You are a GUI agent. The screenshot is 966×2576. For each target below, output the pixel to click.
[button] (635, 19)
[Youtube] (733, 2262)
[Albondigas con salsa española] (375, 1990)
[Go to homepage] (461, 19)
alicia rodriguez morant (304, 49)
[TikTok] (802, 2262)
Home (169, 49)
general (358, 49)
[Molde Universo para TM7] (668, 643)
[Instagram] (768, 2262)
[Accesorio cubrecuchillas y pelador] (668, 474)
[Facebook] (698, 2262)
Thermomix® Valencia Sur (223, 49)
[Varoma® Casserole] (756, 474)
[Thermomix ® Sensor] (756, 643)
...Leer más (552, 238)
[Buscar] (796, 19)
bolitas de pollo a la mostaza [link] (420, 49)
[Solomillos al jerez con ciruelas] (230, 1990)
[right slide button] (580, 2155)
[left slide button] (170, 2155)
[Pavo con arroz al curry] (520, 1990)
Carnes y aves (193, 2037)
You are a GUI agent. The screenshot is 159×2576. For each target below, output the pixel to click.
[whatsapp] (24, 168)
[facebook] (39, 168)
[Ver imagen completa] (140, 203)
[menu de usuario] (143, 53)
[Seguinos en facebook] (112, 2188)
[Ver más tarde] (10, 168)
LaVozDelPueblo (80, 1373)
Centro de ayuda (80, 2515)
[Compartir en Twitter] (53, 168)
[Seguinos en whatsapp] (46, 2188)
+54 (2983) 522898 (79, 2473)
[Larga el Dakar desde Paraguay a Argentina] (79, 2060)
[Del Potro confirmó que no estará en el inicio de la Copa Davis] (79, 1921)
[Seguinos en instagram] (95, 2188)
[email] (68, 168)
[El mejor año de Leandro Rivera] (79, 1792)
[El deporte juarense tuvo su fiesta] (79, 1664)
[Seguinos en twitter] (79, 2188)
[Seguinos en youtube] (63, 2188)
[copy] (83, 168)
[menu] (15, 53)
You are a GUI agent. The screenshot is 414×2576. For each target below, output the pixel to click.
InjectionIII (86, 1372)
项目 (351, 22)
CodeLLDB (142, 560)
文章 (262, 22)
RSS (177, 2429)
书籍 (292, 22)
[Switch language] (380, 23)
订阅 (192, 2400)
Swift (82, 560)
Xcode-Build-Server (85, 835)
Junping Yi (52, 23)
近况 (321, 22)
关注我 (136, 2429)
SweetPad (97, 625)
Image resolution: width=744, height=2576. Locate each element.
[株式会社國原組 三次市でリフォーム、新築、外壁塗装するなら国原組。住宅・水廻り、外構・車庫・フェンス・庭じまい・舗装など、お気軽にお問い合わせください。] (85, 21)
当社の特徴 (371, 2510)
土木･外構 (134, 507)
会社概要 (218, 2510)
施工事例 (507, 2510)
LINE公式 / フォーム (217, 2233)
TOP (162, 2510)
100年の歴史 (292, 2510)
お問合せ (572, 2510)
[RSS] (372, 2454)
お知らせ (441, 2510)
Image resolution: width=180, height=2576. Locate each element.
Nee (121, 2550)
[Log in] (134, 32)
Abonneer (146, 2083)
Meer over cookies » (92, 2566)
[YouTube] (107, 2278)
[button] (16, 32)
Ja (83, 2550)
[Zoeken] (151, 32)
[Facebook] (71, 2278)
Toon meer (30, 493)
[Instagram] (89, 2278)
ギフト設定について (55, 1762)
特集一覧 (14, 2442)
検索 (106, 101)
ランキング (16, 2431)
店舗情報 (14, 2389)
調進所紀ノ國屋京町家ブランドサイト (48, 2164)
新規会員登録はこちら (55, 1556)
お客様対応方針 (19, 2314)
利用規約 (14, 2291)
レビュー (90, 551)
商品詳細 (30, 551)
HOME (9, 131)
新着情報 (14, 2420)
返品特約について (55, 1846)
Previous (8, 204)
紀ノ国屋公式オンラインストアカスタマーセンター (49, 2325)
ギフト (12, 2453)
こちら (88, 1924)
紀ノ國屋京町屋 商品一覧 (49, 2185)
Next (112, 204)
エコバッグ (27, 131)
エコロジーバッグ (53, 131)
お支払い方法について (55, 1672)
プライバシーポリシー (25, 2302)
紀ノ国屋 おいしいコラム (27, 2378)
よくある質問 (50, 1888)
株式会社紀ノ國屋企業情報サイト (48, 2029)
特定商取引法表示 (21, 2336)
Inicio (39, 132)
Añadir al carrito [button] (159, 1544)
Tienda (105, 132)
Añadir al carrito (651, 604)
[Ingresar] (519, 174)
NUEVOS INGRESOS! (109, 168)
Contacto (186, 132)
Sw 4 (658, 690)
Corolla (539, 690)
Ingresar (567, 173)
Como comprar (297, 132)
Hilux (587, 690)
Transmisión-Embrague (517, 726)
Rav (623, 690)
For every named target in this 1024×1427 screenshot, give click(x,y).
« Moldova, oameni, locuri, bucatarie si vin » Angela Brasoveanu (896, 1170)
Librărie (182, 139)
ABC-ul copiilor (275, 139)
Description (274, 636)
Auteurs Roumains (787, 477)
::::::
# Your objective:
Write the records out once more. Each line must match.

# Result of the exercise:
You are a GUI agent. The screenshot is 966×2576. For each target below, output the pixel to click.
[button] (635, 19)
[Youtube] (733, 2262)
[Albondigas con salsa española] (375, 1990)
[Go to homepage] (461, 19)
alicia rodriguez morant (304, 49)
[TikTok] (802, 2262)
Home (169, 49)
general (358, 49)
[Molde Universo para TM7] (668, 643)
[Instagram] (768, 2262)
[Accesorio cubrecuchillas y pelador] (668, 474)
[Facebook] (698, 2262)
Thermomix® Valencia Sur (223, 49)
[Varoma® Casserole] (756, 474)
[Thermomix ® Sensor] (756, 643)
...Leer más (552, 238)
[Buscar] (796, 19)
bolitas de pollo a la mostaza [link] (420, 49)
[Solomillos al jerez con ciruelas] (230, 1990)
[right slide button] (580, 2155)
[left slide button] (170, 2155)
[Pavo con arroz al curry] (520, 1990)
Carnes y aves (193, 2037)
You are a GUI agent. The screenshot is 159×2576. For each target below, output the pixel to click.
[whatsapp] (24, 168)
[facebook] (39, 168)
[Ver imagen completa] (140, 203)
[menu de usuario] (143, 53)
[Seguinos en facebook] (112, 2188)
[Ver más tarde] (10, 168)
LaVozDelPueblo (80, 1373)
Centro de ayuda (80, 2515)
[Compartir en Twitter] (53, 168)
[Seguinos en whatsapp] (46, 2188)
+54 (2983) 522898 (79, 2473)
[Larga el Dakar desde Paraguay a Argentina] (79, 2060)
[Del Potro confirmó que no estará en el inicio de la Copa Davis] (79, 1921)
[Seguinos en instagram] (95, 2188)
[email] (68, 168)
[El mejor año de Leandro Rivera] (79, 1792)
[El deporte juarense tuvo su fiesta] (79, 1664)
[Seguinos en twitter] (79, 2188)
[Seguinos en youtube] (63, 2188)
[copy] (83, 168)
[menu] (15, 53)
You are a GUI agent. The screenshot is 414×2576. For each target below, output the pixel to click.
InjectionIII (86, 1372)
项目 (351, 22)
CodeLLDB (142, 560)
文章 (262, 22)
RSS (177, 2429)
书籍 (292, 22)
[Switch language] (380, 23)
订阅 (192, 2400)
Swift (82, 560)
Xcode-Build-Server (85, 835)
Junping Yi (52, 23)
近况 (321, 22)
关注我 (136, 2429)
SweetPad (97, 625)
Image resolution: width=744, height=2576. Locate each element.
[株式会社國原組 三次市でリフォーム、新築、外壁塗装するなら国原組。住宅・水廻り、外構・車庫・フェンス・庭じまい・舗装など、お気軽にお問い合わせください。] (85, 21)
当社の特徴 (371, 2510)
土木･外構 (134, 507)
会社概要 (218, 2510)
施工事例 (507, 2510)
LINE公式 / フォーム (217, 2233)
TOP (162, 2510)
100年の歴史 (292, 2510)
お問合せ (572, 2510)
[RSS] (372, 2454)
お知らせ (441, 2510)
Image resolution: width=180, height=2576. Locate each element.
Nee (121, 2550)
[Log in] (134, 32)
Abonneer (146, 2083)
Meer over cookies » (92, 2566)
[YouTube] (107, 2278)
[button] (16, 32)
Ja (83, 2550)
[Zoeken] (151, 32)
[Facebook] (71, 2278)
Toon meer (30, 493)
[Instagram] (89, 2278)
ギフト設定について (55, 1762)
特集一覧 (14, 2442)
検索 (106, 101)
ランキング (16, 2431)
店舗情報 (14, 2389)
調進所紀ノ國屋京町家ブランドサイト (48, 2164)
新規会員登録はこちら (55, 1556)
お客様対応方針 (19, 2314)
利用規約 (14, 2291)
レビュー (90, 551)
商品詳細 (30, 551)
HOME (9, 131)
新着情報 (14, 2420)
返品特約について (55, 1846)
Previous (8, 204)
紀ノ国屋公式オンラインストアカスタマーセンター (49, 2325)
ギフト (12, 2453)
こちら (88, 1924)
紀ノ國屋京町屋 商品一覧 (49, 2185)
Next (112, 204)
エコバッグ (27, 131)
エコロジーバッグ (53, 131)
お支払い方法について (55, 1672)
プライバシーポリシー (25, 2302)
紀ノ国屋 おいしいコラム (27, 2378)
よくある質問 (50, 1888)
株式会社紀ノ國屋企業情報サイト (48, 2029)
特定商取引法表示 (21, 2336)
Inicio (39, 132)
Añadir al carrito [button] (159, 1544)
Tienda (105, 132)
Añadir al carrito (651, 604)
[Ingresar] (519, 174)
NUEVOS INGRESOS! (109, 168)
Contacto (186, 132)
Sw 4 (658, 690)
Corolla (539, 690)
Ingresar (567, 173)
Como comprar (297, 132)
Hilux (587, 690)
Transmisión-Embrague (517, 726)
Rav (623, 690)
For every named target in this 1024×1427 screenshot, give click(x,y).
« Moldova, oameni, locuri, bucatarie si vin » Angela Brasoveanu (896, 1170)
Librărie (182, 139)
ABC-ul copiilor (275, 139)
Description (274, 636)
Auteurs Roumains (787, 477)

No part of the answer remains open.